Work item -
If an entry holds a picture, drop the picture and restate the rest word for word.

[Screenshot grounding data]
■ ■ ■ ■ ■ ■ ■
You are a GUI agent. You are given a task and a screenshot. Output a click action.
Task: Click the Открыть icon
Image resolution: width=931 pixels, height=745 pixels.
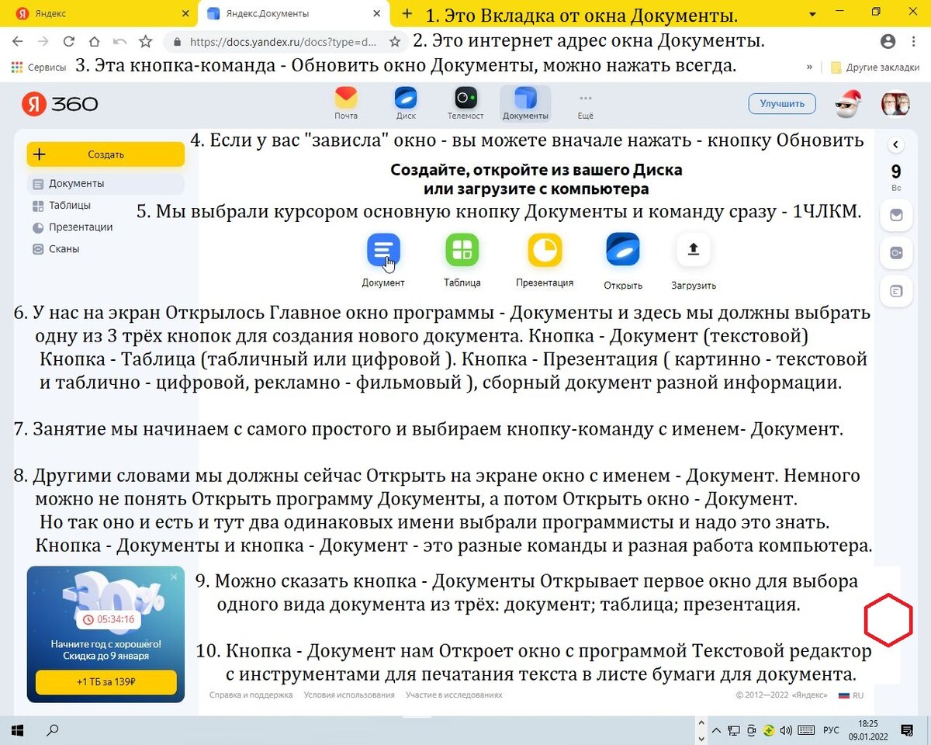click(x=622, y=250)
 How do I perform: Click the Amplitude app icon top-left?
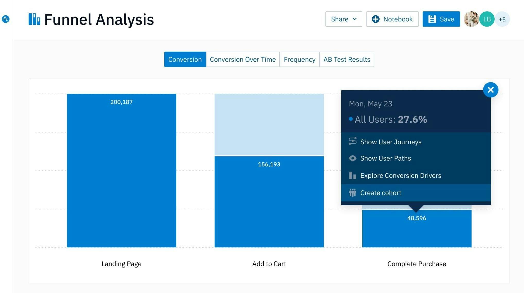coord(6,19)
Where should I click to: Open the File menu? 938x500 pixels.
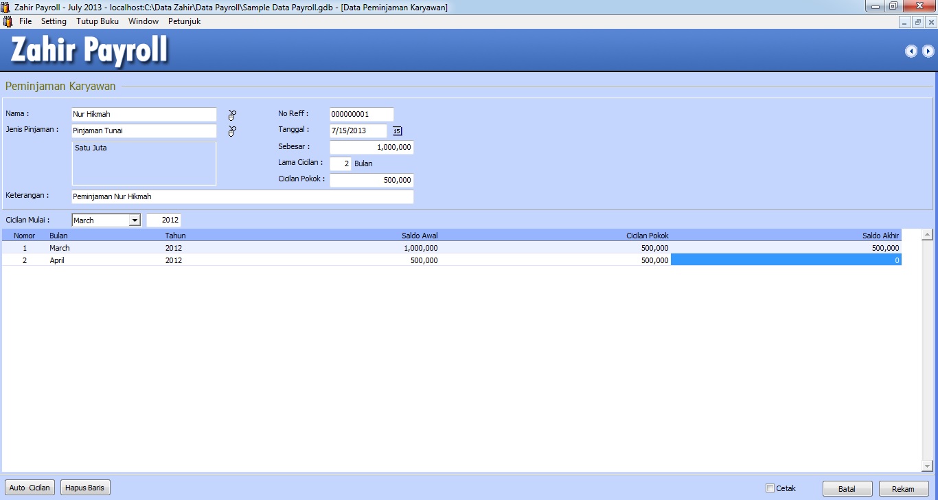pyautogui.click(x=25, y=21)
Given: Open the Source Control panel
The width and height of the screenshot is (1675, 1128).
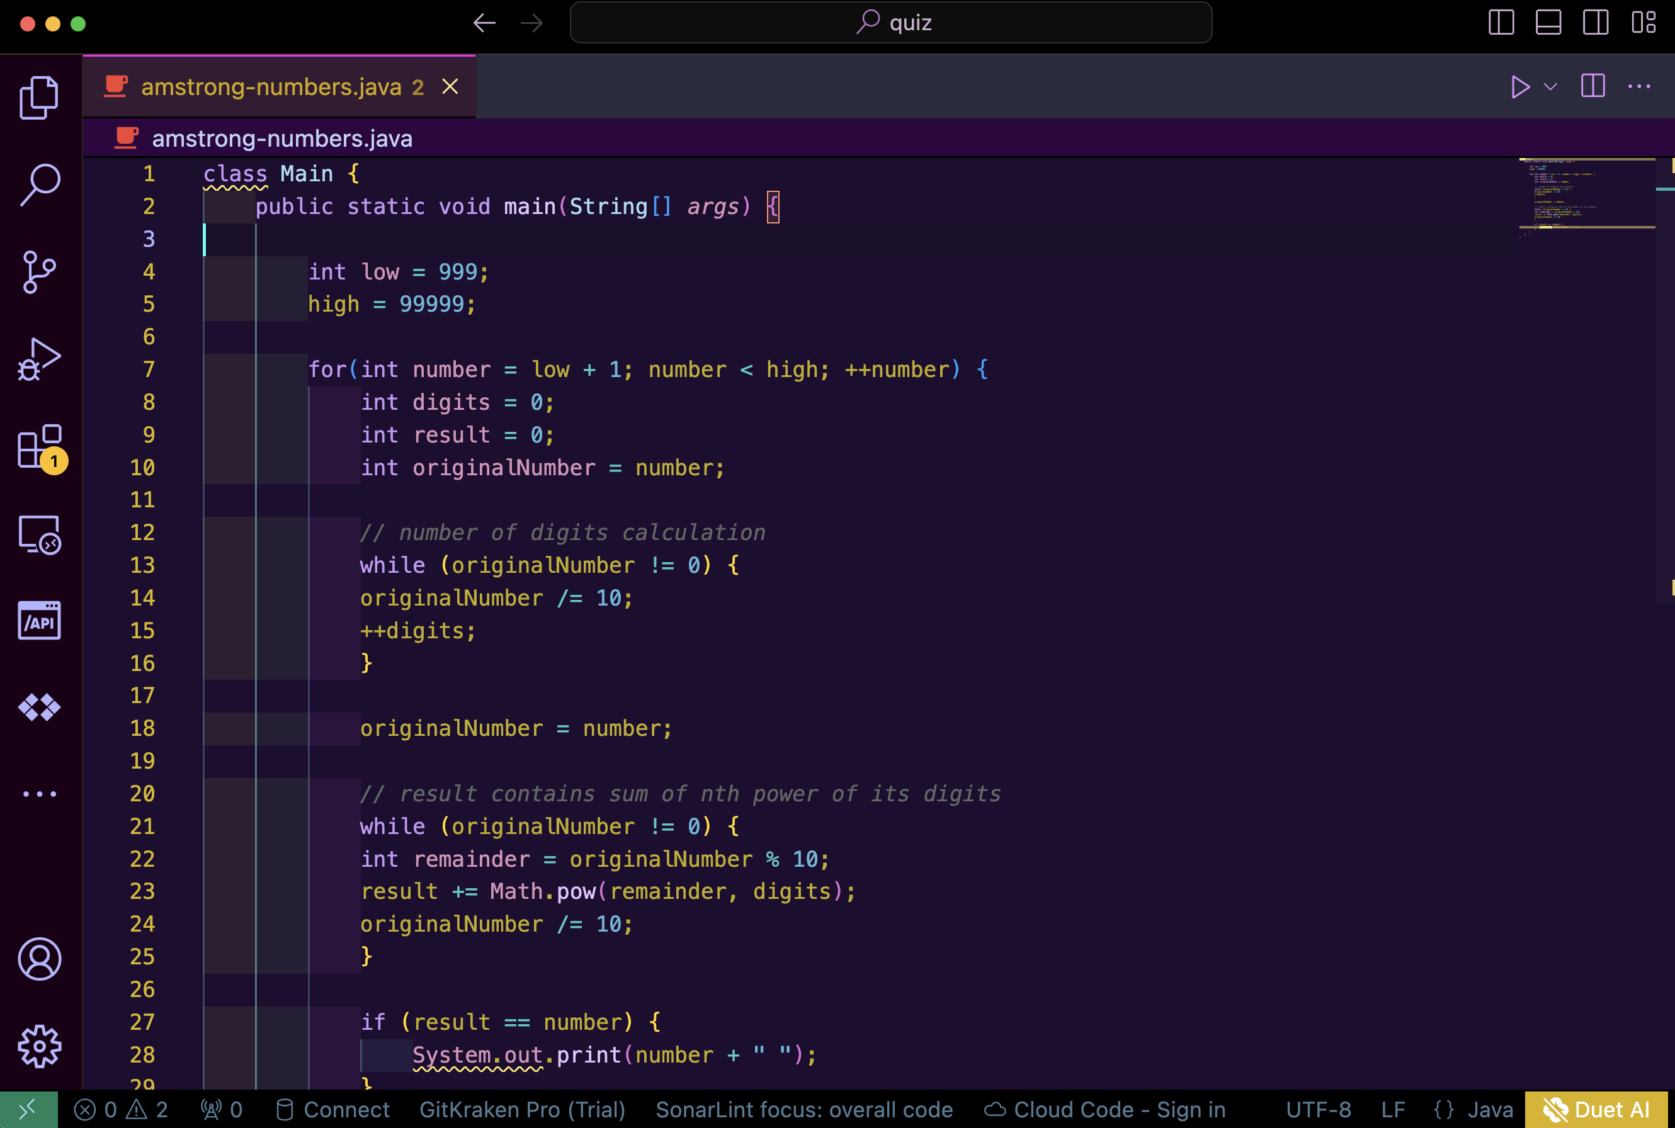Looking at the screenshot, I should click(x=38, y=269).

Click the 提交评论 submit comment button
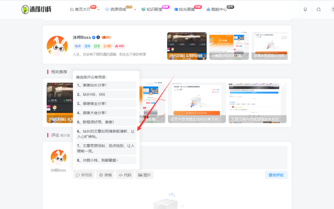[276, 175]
■ ■ ■ ■ ■ ■ ■
Completed task -
You are a GUI agent. You are given a task and a screenshot. Output a click action.
Task: Click the Открыть icon
Image resolution: width=931 pixels, height=745 pixels.
click(x=622, y=250)
 How do I perform: Click the Amplitude app icon top-left?
coord(6,19)
Where should I click to: Open the File menu? 938x500 pixels.
pyautogui.click(x=25, y=21)
Given: Open the Source Control panel
The width and height of the screenshot is (1675, 1128).
Looking at the screenshot, I should click(x=38, y=269).

Click the 提交评论 submit comment button
[276, 175]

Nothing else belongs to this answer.